WORK INSTRUCTIONS >> Transcribe the passage of the turning-40 post between "I have more" and "well you know.", inclusive.

EXCERPT >>
Remember when they said that 30 is the new 20? Then shouldn’t mean that 40 is the new 30? Well, I’m here to tell ya, it ain’t. Forty is forty. It comes with ups and downs but it’s still a blessing to be able to see it. But since I have ya’ll here, let’s chat about the things people don’t tell you about turning 40+.
I am 40+ years young. In my 30’s I just knew I would have it all figured out by 40. I thought I would have all the answers and would not have worries and issues. Ha! The joke was on me. Now I admit, I am a little wiser, but I still don’t have it all figured out and I don’t have all the answers. I have experienced heartbreak, depression (I’ll dive into that later), and strife. My life isn’t perfect, I still have hiccups. But my life is so much better than it was in my 30’s.
How you may ask? Because I have learned the tools for dealing with the unexpected. Faith and a genuine support system. It’s true that tough times are temporary.
I have more patience, clarity, compassion, and understanding. My faith is stronger because I have had to lean on God so much. I remember when my first and favorite mother in law would say things like “God doesn’t put more on you than you can handle” and “You’re too blessed to be stressed”. I thought that was a crock of…. well you know.

GIVEN ENTRIES >>
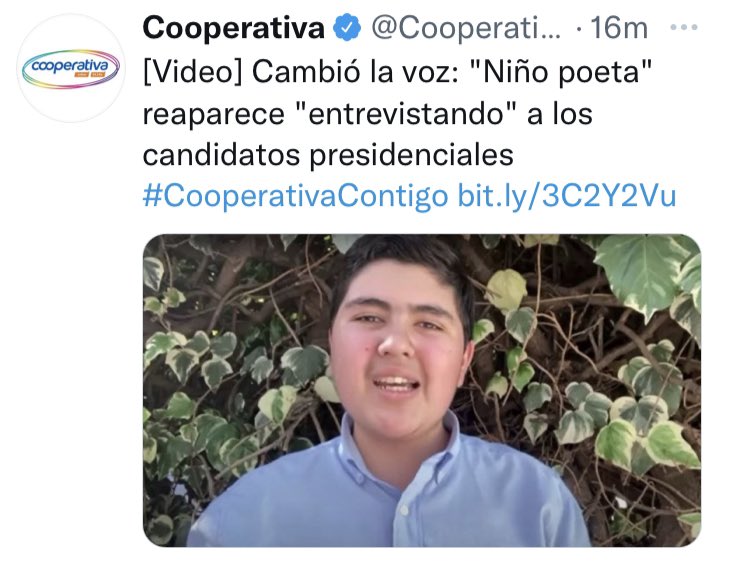The height and width of the screenshot is (564, 734).
Task: Follow the bit.ly/3C2Y2Vu link
Action: point(567,196)
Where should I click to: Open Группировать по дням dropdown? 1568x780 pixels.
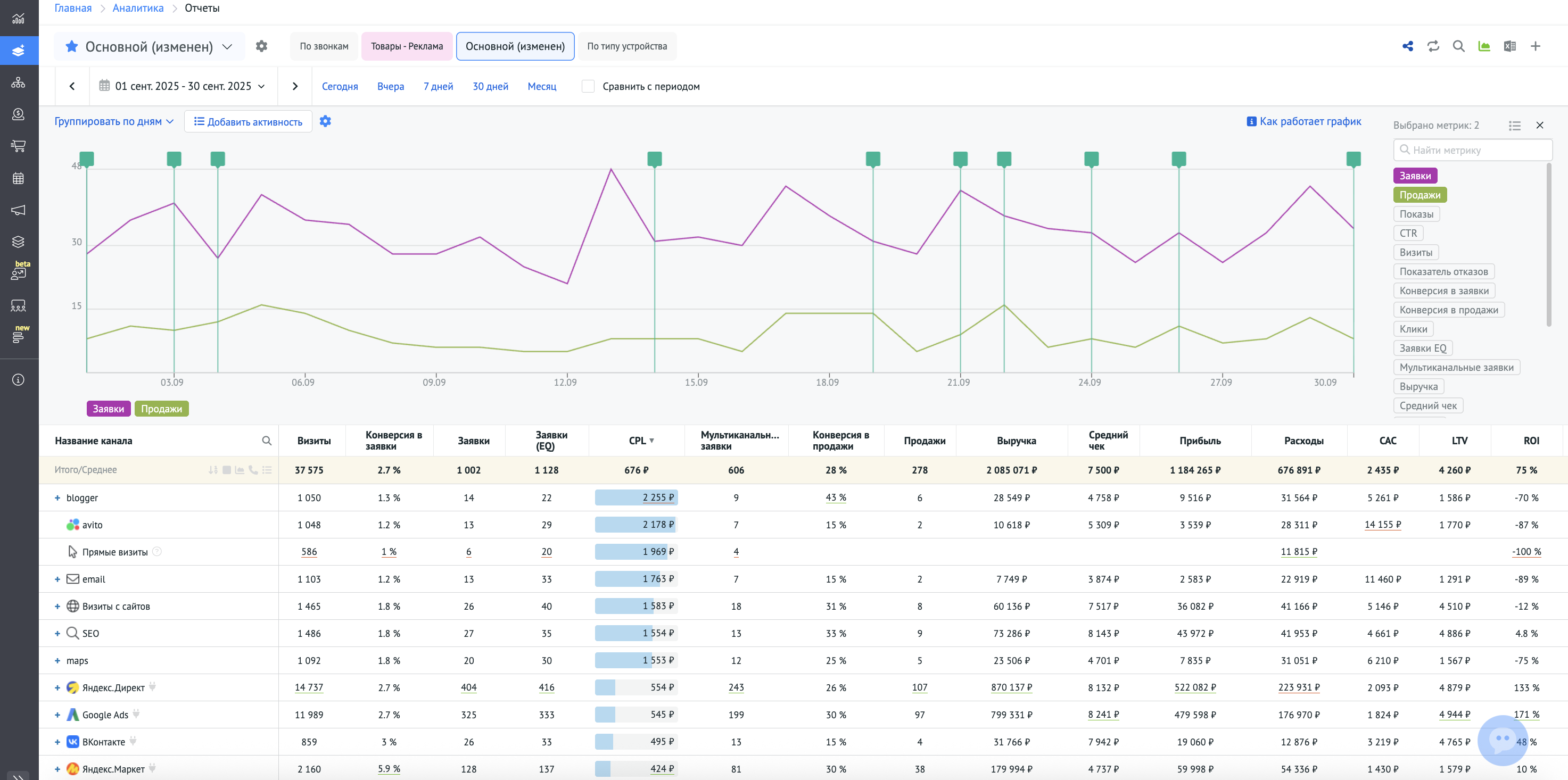[x=114, y=121]
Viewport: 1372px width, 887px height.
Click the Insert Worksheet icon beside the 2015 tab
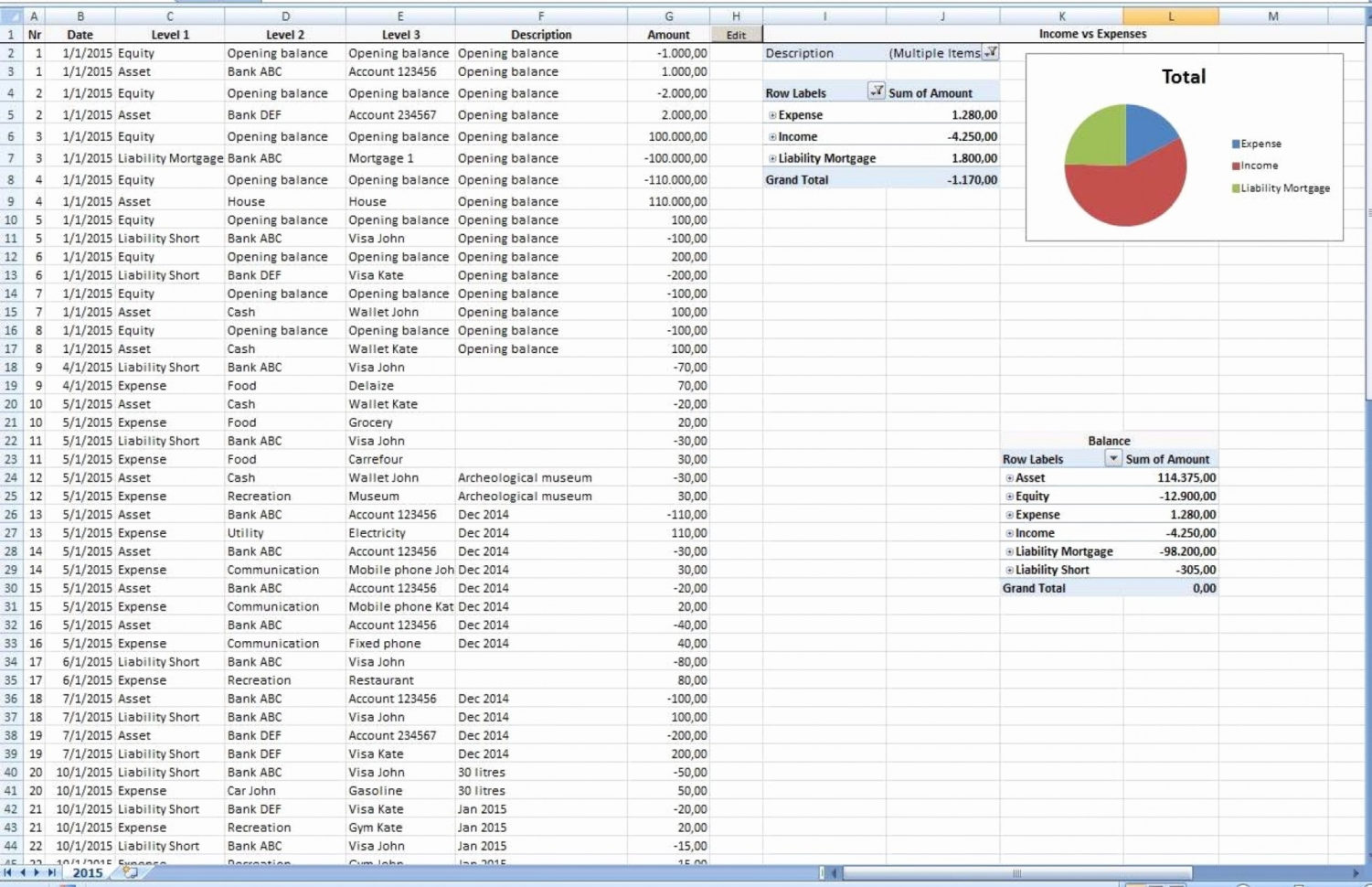tap(129, 873)
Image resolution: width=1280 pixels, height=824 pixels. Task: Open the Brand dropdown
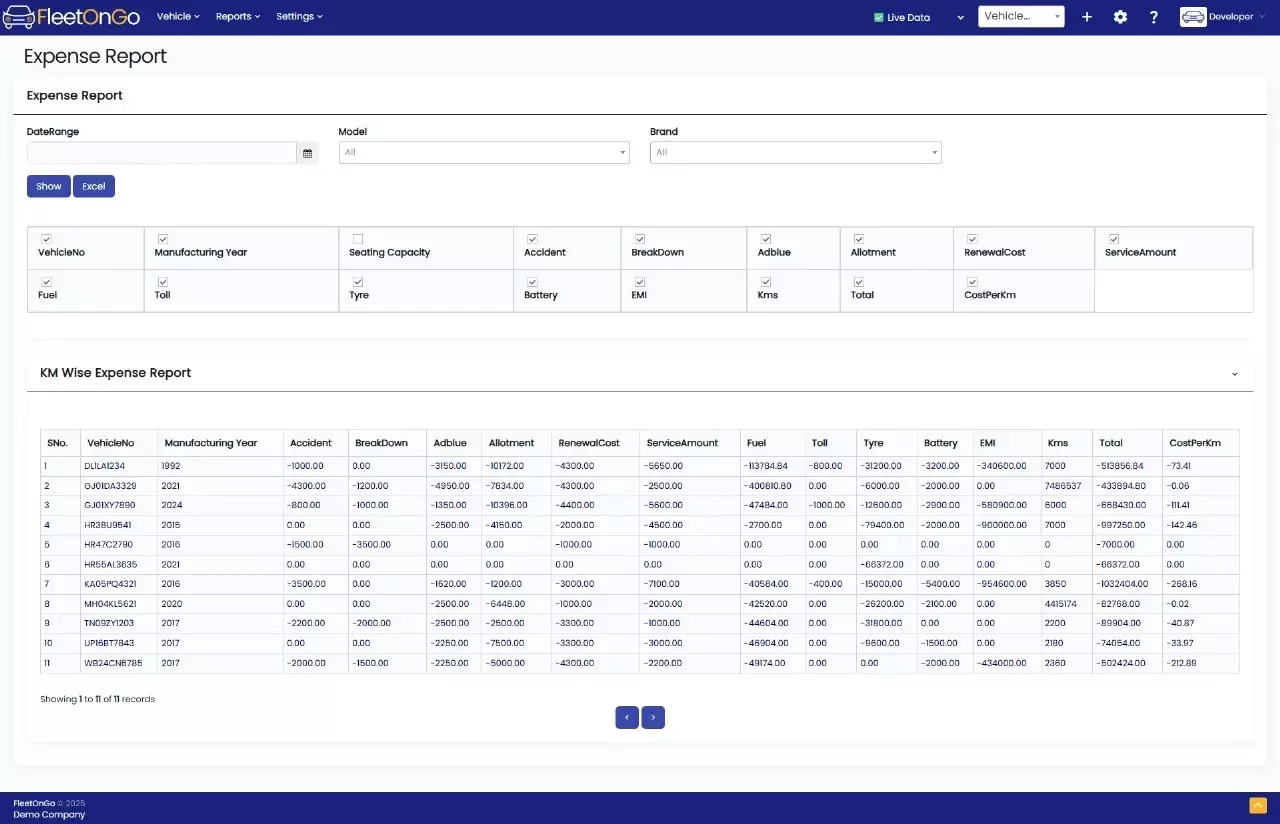[795, 153]
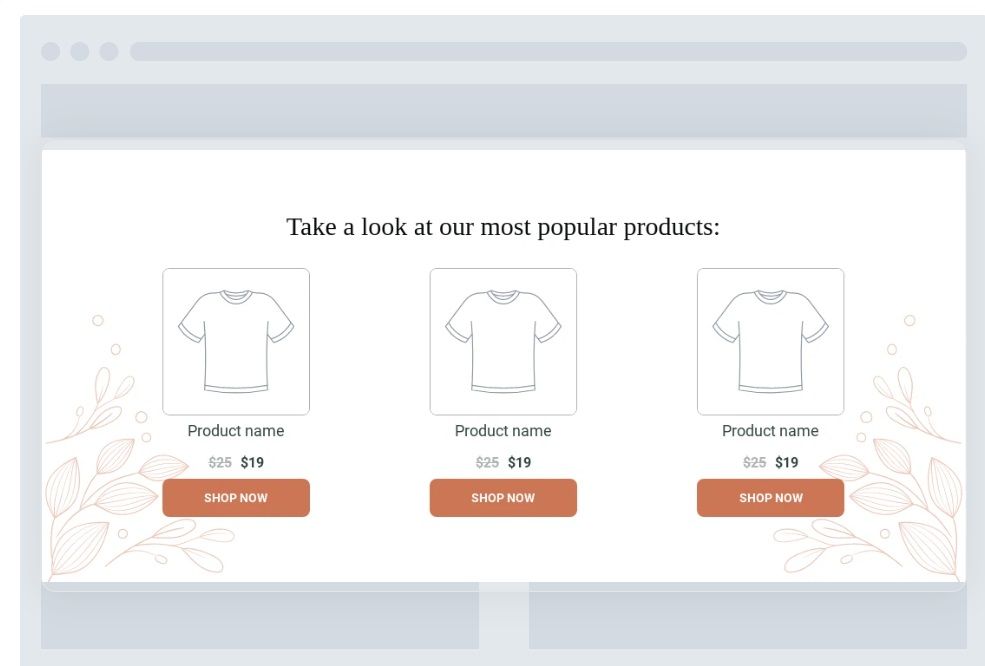This screenshot has height=666, width=985.
Task: Click the second product's name label
Action: pos(503,431)
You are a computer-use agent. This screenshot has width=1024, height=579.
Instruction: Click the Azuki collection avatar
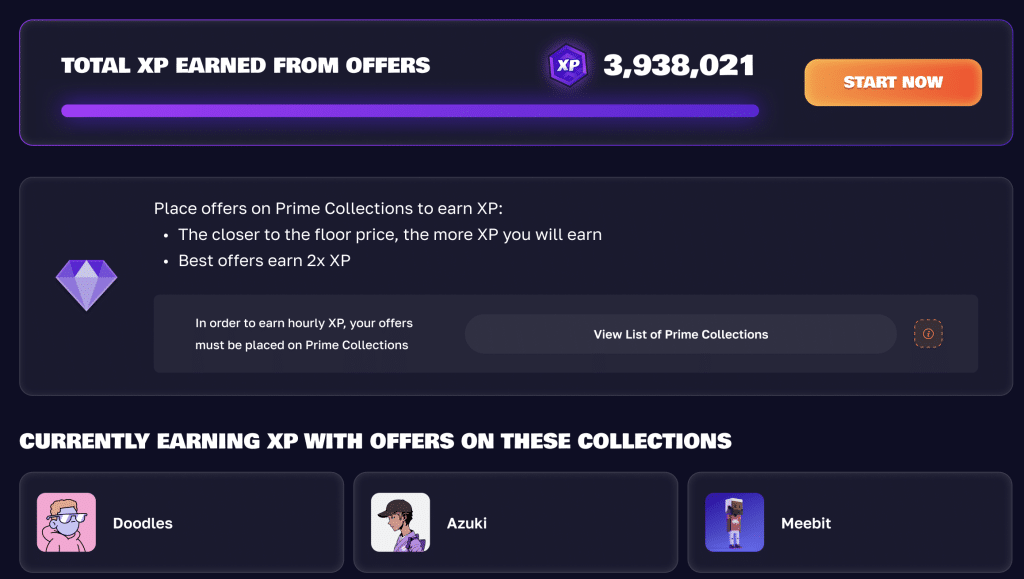(400, 523)
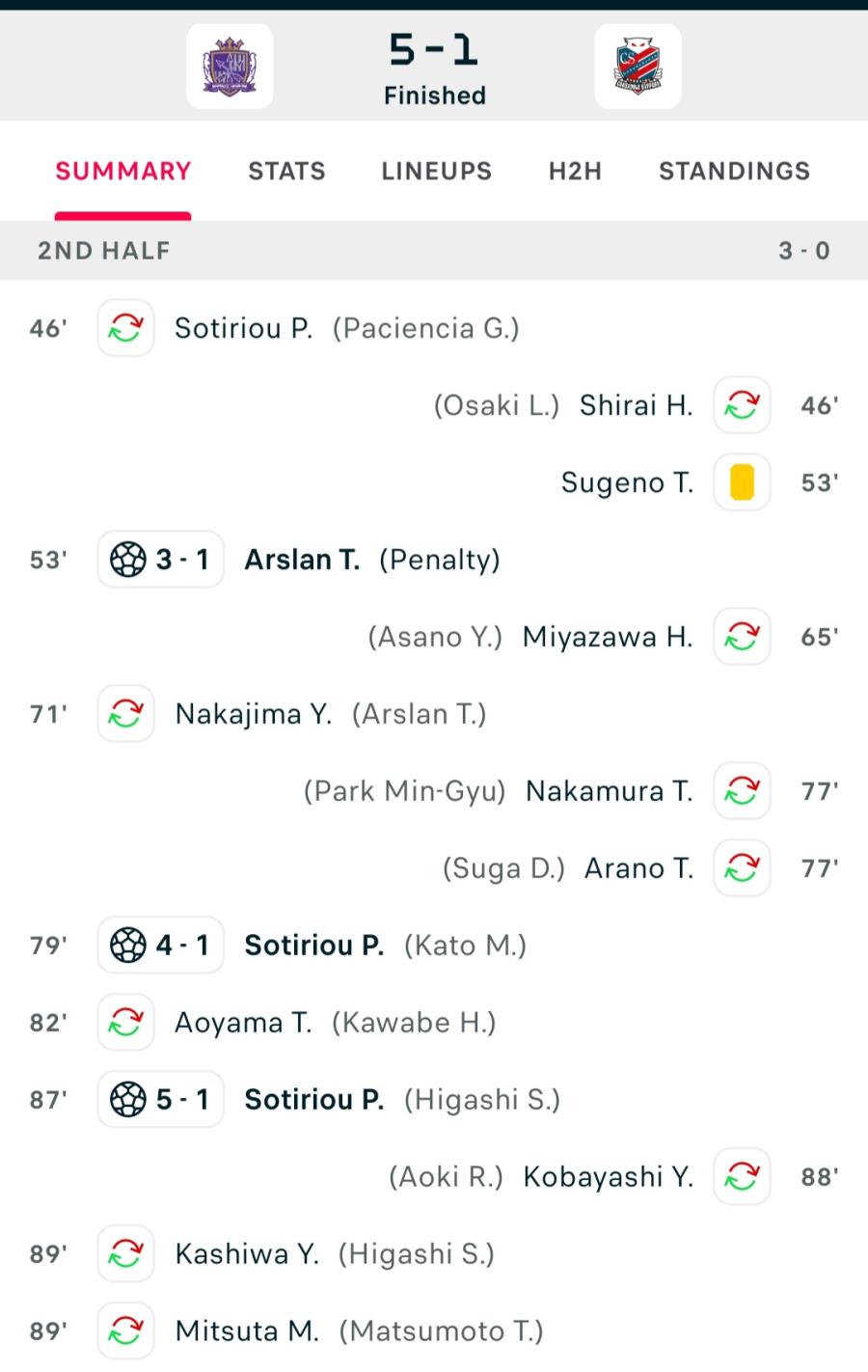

SOLVED EXERCISE >>
I have more patience, clarity, compassion, and understanding. My faith is stronger because I have had to lean on God so much. I remember when my first and favorite mother in law would say things like “God doesn’t put more on you than you can handle” and “You’re too blessed to be stressed”. I thought that was a crock of…. well you know.